**DIRECTIONS**. Taking each line of the material in turn, count those with the string "computer" and answer with the count alone.

-- RECORDS SHOWN follows --

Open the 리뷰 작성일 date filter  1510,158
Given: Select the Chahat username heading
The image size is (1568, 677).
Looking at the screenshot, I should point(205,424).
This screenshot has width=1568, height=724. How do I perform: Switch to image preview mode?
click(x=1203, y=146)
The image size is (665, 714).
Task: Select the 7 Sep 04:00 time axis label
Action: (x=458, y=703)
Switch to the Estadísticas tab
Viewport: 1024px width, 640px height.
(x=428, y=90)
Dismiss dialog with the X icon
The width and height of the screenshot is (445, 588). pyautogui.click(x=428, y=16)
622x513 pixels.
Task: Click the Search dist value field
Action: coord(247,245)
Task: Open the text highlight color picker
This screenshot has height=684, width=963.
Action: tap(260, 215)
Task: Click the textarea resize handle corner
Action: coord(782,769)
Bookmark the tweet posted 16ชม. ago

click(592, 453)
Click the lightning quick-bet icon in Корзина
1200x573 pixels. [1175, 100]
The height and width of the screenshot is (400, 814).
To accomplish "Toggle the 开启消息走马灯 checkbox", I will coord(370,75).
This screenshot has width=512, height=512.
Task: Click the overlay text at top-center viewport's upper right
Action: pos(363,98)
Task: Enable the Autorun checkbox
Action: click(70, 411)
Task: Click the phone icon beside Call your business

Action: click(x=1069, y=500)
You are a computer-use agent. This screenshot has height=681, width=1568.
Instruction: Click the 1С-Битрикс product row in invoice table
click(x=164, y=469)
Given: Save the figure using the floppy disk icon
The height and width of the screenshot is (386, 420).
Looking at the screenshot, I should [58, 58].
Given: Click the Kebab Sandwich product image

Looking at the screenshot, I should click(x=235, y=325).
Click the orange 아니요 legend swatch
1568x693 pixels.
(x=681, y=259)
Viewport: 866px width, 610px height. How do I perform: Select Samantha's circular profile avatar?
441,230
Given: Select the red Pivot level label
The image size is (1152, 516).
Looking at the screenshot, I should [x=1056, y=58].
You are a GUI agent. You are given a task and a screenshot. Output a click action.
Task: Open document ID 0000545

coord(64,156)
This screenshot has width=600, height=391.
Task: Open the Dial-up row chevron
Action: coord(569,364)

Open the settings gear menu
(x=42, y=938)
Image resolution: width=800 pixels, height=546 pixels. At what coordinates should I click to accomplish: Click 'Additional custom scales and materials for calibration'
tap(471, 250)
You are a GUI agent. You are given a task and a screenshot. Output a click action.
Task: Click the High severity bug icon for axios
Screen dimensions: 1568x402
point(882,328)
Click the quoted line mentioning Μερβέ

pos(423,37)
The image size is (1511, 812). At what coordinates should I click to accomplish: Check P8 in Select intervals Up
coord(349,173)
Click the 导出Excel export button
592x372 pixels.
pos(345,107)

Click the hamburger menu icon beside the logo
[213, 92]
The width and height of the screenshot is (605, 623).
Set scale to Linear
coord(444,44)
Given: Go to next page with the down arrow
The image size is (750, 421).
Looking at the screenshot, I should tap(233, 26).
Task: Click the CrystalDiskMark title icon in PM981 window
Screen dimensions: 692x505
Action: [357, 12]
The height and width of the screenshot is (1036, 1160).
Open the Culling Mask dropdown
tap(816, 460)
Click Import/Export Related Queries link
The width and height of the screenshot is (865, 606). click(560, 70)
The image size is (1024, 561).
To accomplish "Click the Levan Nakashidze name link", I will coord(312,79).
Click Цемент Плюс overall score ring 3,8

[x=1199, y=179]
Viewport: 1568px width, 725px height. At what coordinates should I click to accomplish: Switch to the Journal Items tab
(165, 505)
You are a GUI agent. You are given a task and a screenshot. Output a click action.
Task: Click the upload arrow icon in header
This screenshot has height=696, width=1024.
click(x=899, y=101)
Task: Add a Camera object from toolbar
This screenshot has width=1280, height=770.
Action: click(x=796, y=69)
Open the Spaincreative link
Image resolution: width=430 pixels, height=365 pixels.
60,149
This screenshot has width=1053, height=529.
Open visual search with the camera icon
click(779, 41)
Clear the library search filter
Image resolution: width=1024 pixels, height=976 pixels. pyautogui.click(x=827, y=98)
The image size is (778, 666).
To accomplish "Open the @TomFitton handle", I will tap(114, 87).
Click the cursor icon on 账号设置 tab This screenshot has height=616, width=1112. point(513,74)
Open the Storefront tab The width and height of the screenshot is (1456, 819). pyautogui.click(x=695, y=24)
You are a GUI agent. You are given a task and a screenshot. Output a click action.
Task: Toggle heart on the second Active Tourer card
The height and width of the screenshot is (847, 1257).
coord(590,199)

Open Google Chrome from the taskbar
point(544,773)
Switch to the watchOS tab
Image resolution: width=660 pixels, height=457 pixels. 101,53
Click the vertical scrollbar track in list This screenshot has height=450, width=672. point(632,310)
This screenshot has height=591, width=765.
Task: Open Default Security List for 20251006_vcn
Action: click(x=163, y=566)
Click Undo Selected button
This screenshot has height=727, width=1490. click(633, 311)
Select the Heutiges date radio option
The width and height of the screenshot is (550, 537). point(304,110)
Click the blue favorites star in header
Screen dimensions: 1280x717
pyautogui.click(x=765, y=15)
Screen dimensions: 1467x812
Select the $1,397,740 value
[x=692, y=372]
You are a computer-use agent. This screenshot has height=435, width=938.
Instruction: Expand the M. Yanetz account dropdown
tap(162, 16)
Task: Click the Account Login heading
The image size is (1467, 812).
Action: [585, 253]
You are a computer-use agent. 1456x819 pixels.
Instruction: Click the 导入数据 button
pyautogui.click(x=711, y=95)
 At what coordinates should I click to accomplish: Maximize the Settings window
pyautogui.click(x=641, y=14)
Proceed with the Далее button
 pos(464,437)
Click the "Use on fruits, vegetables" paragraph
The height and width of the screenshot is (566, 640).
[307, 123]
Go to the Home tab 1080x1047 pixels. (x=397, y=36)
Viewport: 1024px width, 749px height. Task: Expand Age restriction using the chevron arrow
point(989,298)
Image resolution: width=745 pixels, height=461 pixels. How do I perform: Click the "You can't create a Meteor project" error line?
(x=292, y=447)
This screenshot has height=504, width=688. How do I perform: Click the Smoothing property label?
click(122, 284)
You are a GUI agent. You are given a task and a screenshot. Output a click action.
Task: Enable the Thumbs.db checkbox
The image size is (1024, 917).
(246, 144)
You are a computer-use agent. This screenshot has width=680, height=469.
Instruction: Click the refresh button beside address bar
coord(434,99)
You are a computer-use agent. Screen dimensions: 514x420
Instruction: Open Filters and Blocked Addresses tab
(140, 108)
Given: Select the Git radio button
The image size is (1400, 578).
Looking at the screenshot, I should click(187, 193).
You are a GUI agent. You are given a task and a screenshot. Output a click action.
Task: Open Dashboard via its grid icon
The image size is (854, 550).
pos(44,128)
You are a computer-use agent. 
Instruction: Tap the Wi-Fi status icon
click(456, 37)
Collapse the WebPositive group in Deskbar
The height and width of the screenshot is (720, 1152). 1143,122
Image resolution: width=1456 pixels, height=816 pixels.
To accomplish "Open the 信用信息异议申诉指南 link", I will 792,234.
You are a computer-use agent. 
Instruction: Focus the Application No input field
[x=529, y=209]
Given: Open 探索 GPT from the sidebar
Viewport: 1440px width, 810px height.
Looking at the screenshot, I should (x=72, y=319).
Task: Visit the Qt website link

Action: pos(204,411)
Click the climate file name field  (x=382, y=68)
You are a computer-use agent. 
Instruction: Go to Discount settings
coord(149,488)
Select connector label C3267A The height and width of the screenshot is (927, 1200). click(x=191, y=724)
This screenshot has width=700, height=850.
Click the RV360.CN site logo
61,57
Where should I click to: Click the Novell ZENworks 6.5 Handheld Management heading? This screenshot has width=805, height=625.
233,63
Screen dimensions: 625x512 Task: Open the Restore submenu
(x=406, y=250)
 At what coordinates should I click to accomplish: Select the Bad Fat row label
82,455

-- RECORDS SHOWN concluded --

**TASK RESPONSE**. 8